Introduction of MIME

In the early ’90s, it was suggested that browsers and email clients be able to handle multiple types of content such as images, animations and sounds. Even if the browser or client were not able to show the content, they could at least instruct an appropriate application in the computer to open that content.

The HTTP headers that were sent with each content came in handy. The scientists who created the web experimented with another header called ‘Content-Type’. This header was to be sent by the server along with other headers. By checking this header, the client software such as a browser or an email client would know what type of content was sent and how it should be shown.

E.g. if the server sends a header which reads “Content-Type: text/html”, then the data being sent is an HTML page. If it were “image/jpeg”, then a JPEG image is being sent. “video/mp4” accompanies an MP4 video.

An email with multiple attachments is a special case. There are two layers of headers that are sent. The first one is a master header for the entire email. Here the content type sent is “multipart/mixed”. This tells the email client that this email has multiple types of content. After the master header, each piece of content has its own content type header. The email body that probably says “Please find attached….” is text/plain. The attached powerpoint presentation is application/vnd.ms-powerpoint. The PDF file is tagged with application/pdf.

Regulation and IANA

Unregulated, there would be no standard on the format of the header and how each content should be represented. E.g. imagine the confusion if one server were to tag an image as “jpeg”, whereas another says “image/jpg” and another says “photo/jpg”. How would the browser be able to know which content type headers represent a JPEG image? On the same note, how would a browser know to distinguish between “text/pdf” and “document/pdf”?

To solve these problems, an standards committee was formed to standardise the header that should be sent with each type of content. Any data that fails to comply with the header formats mentioned in the standard will not be recognised by a browser or an email client. The header format was regularised to be in the following form,

Content-Type: <category>/<specific format>

So, a JPEG image will be image/jpeg, whereas a GIF animation will be image/gif. An MP4 video is tagged with video/mp4. However, there are some standards which do not exist officially, but almost every browser seems to accept an updated de-facto convention. E.g. officially MP3 files should be tagged audio/mpeg, but browsers will forgive you for tagging your favourite song as audio/mp3 or audio/mpeg3. This may not be the case with your favourite email client, so it is better to stick to the standard while sending files from a server.

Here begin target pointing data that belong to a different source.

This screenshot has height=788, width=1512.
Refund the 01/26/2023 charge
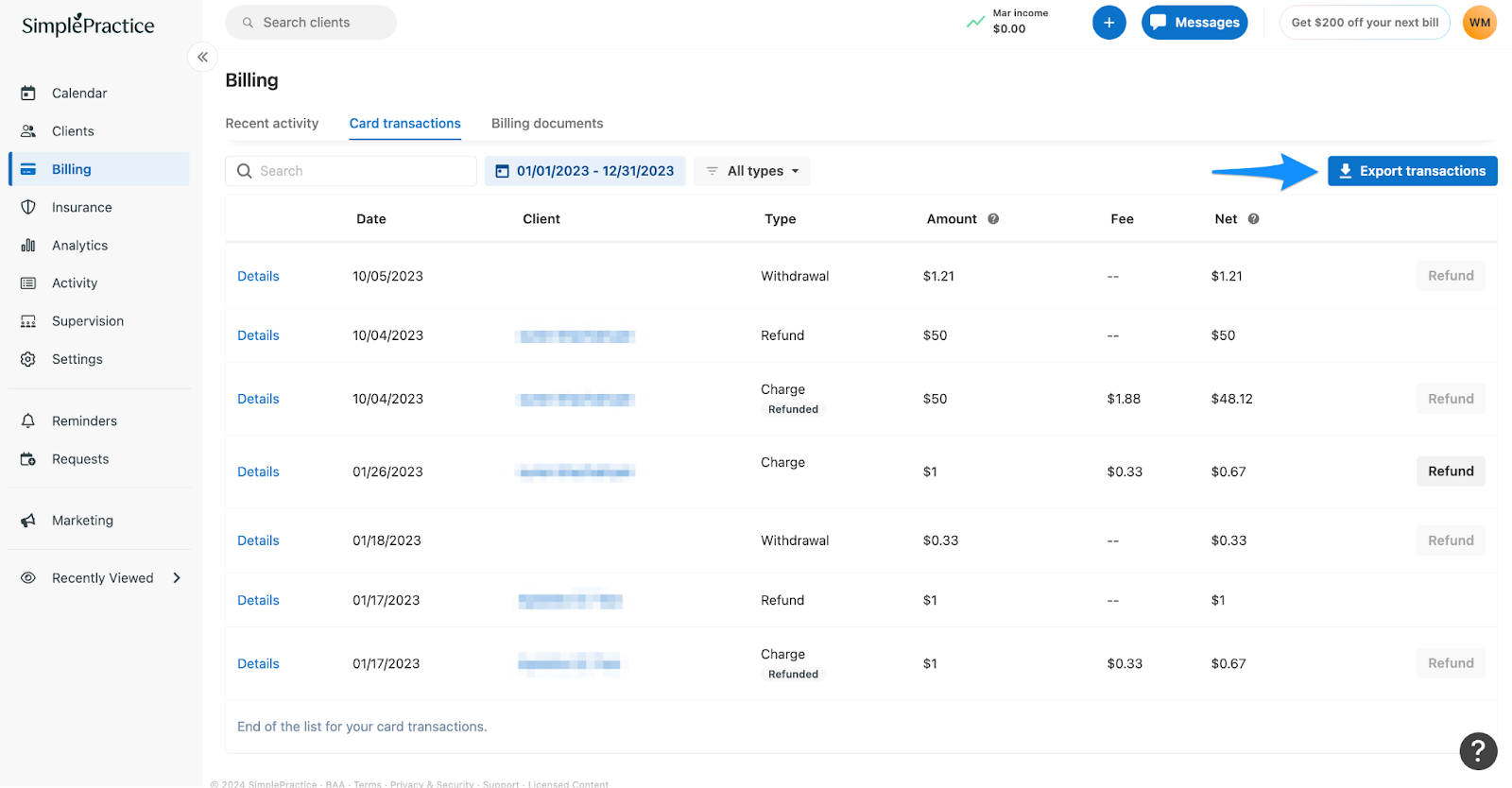click(x=1450, y=471)

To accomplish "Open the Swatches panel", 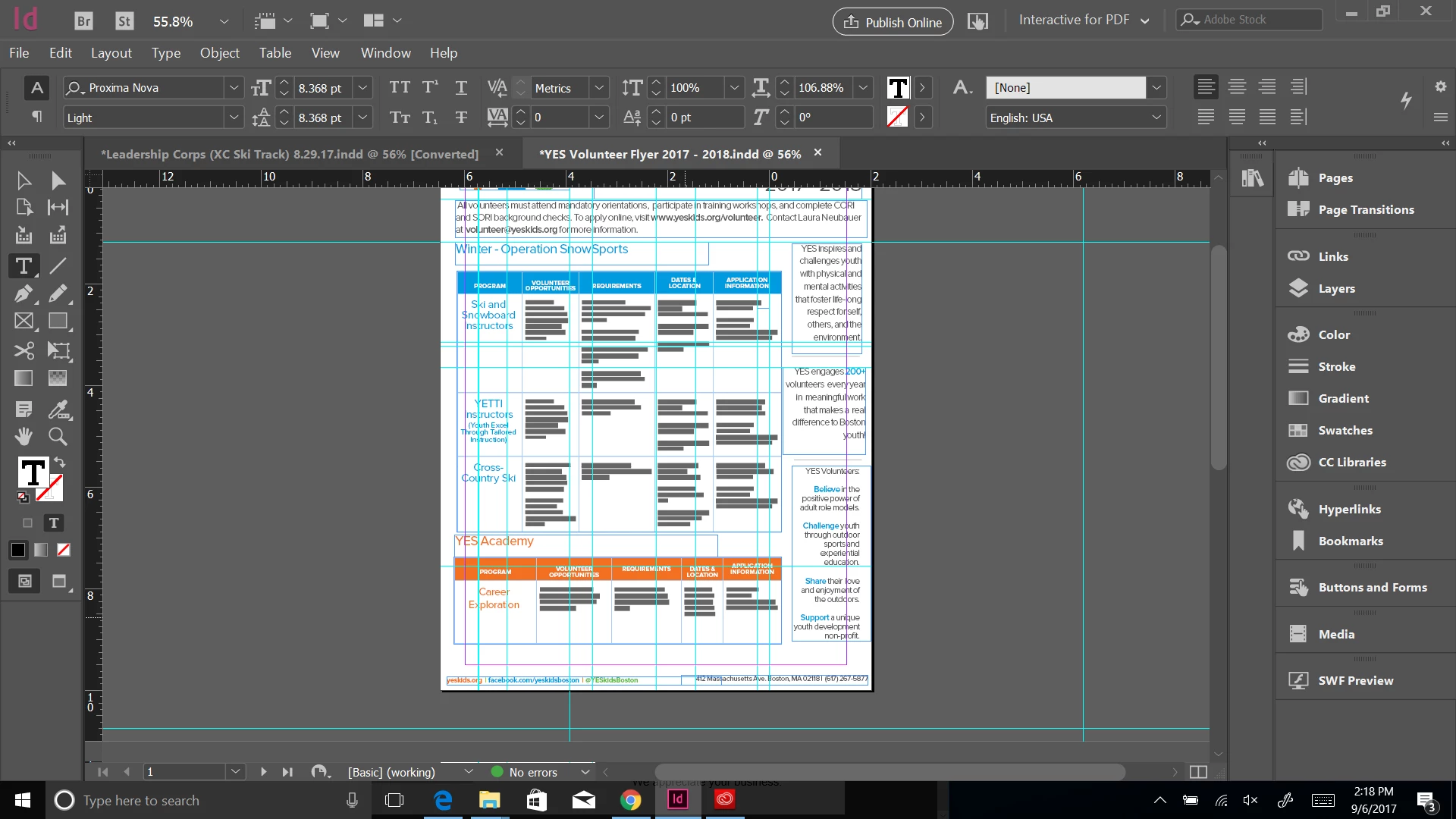I will tap(1345, 430).
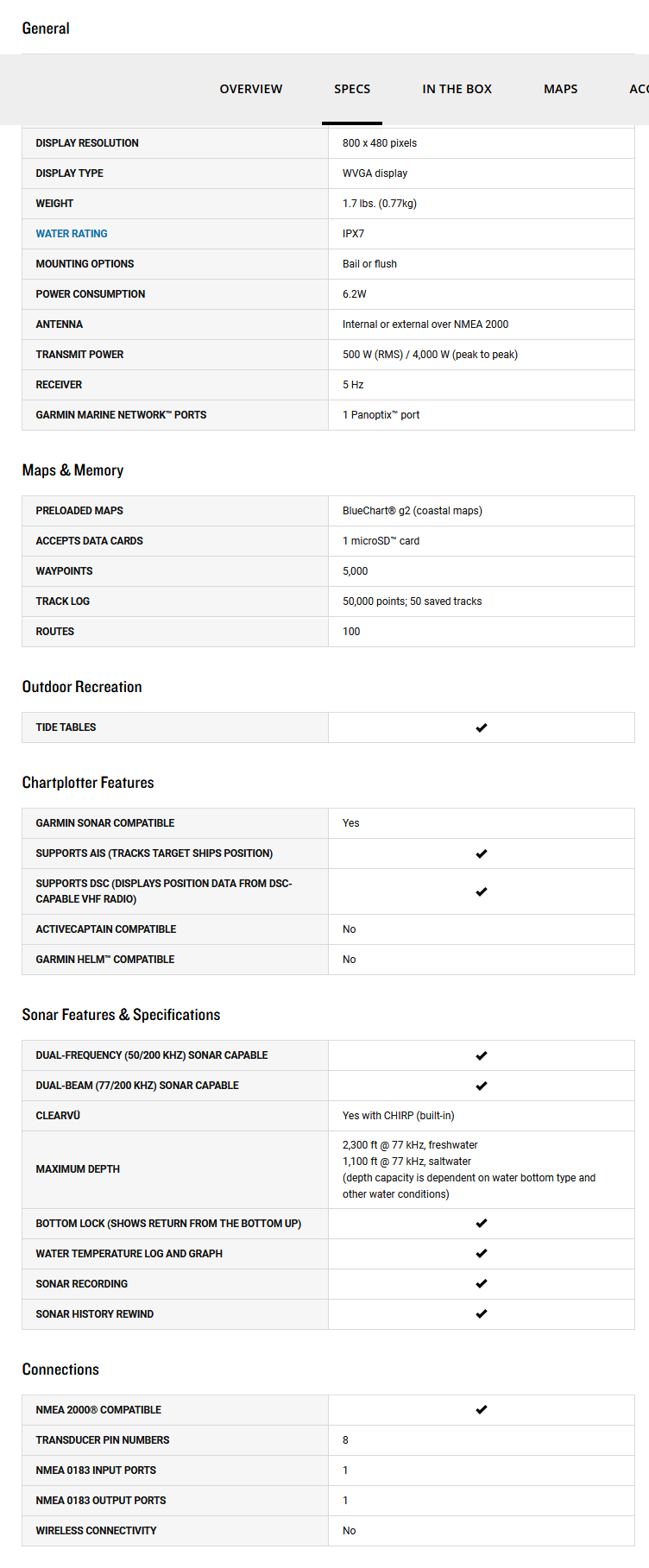Open the Water Rating link

pos(72,234)
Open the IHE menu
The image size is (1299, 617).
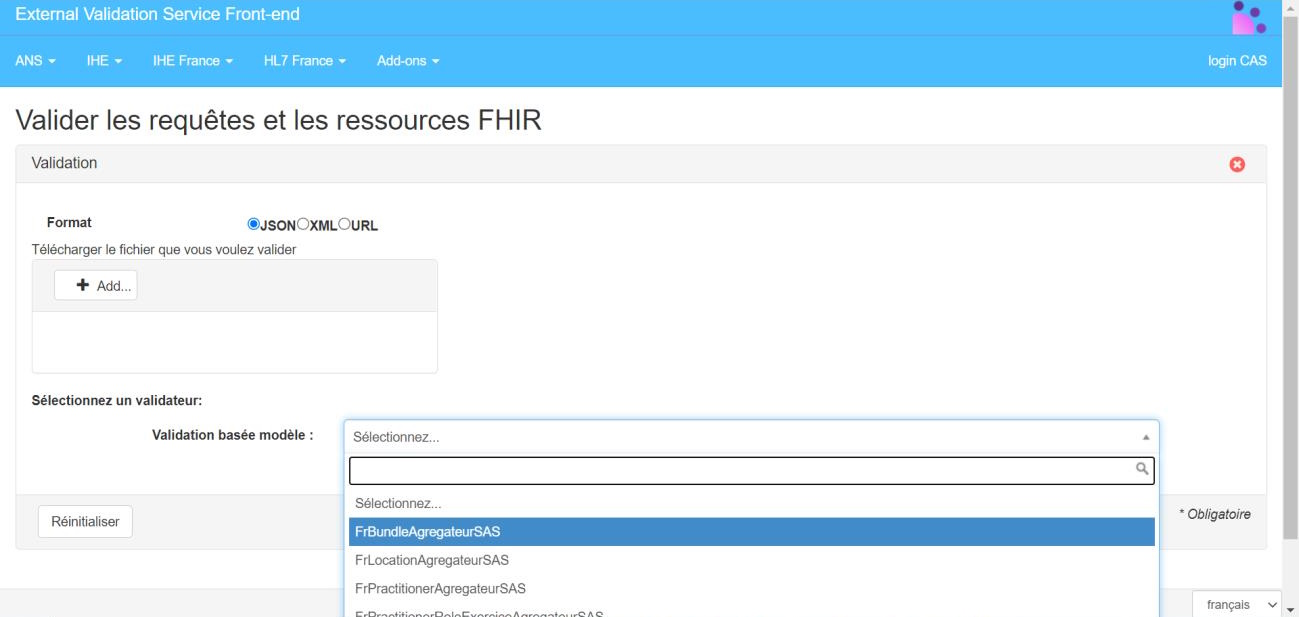pos(104,61)
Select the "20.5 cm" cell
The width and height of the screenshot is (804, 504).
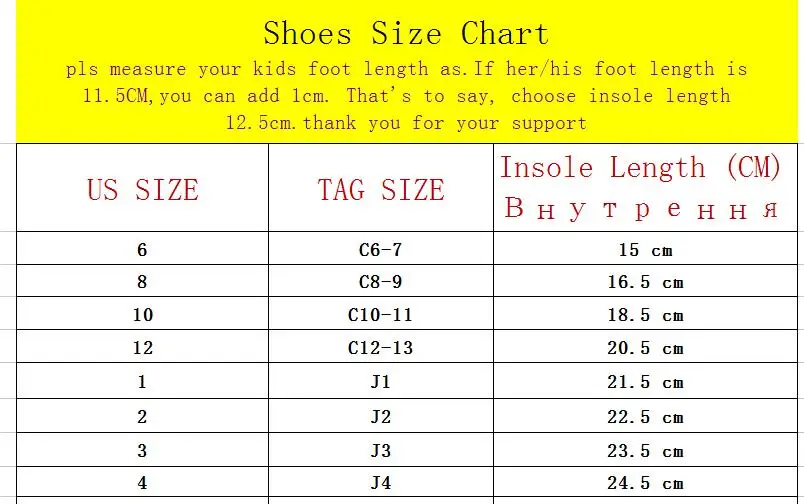click(645, 348)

Proprietary vendor-specific file types are classified as application/vnd.<vendor>-<file type>. E.g. Microsoft Word files are application/vnd.ms-word. Adobe’s PDF file format used to be application/vnd.adobe-pdf, but now since PDF has been released as an open standard, it has become application/pdf.

The IANA (Internet Assigned Numbers Authority) maintains a list of official MIME types here. This list is updated frequently.

MIME types while uploading

In the early ’90s, it was possible for browsers to only view content stored on a server, but not for browsers themselves to upload content. The only data browsers sent to servers was when a user filled up a form on a web page. But that changed in the late ’90s when browsers got the capability to upload images to photo sites like Flickr. Now, you can upload your own videos on Youtube and songs on Soundcloud. As a result, it became necessary to adopt MIME for browsers to send data to a server.

Conclusion

MIME has broken Internet out of its monotonous world of English text-only data and made it the rich world that it is today. Multi-lingual, expressive and vibrant with images, videos, sounds, charts and even 3-D movies. The Internet is still growing and we have no idea what the limits are. But MIME was the little solution that paved the way.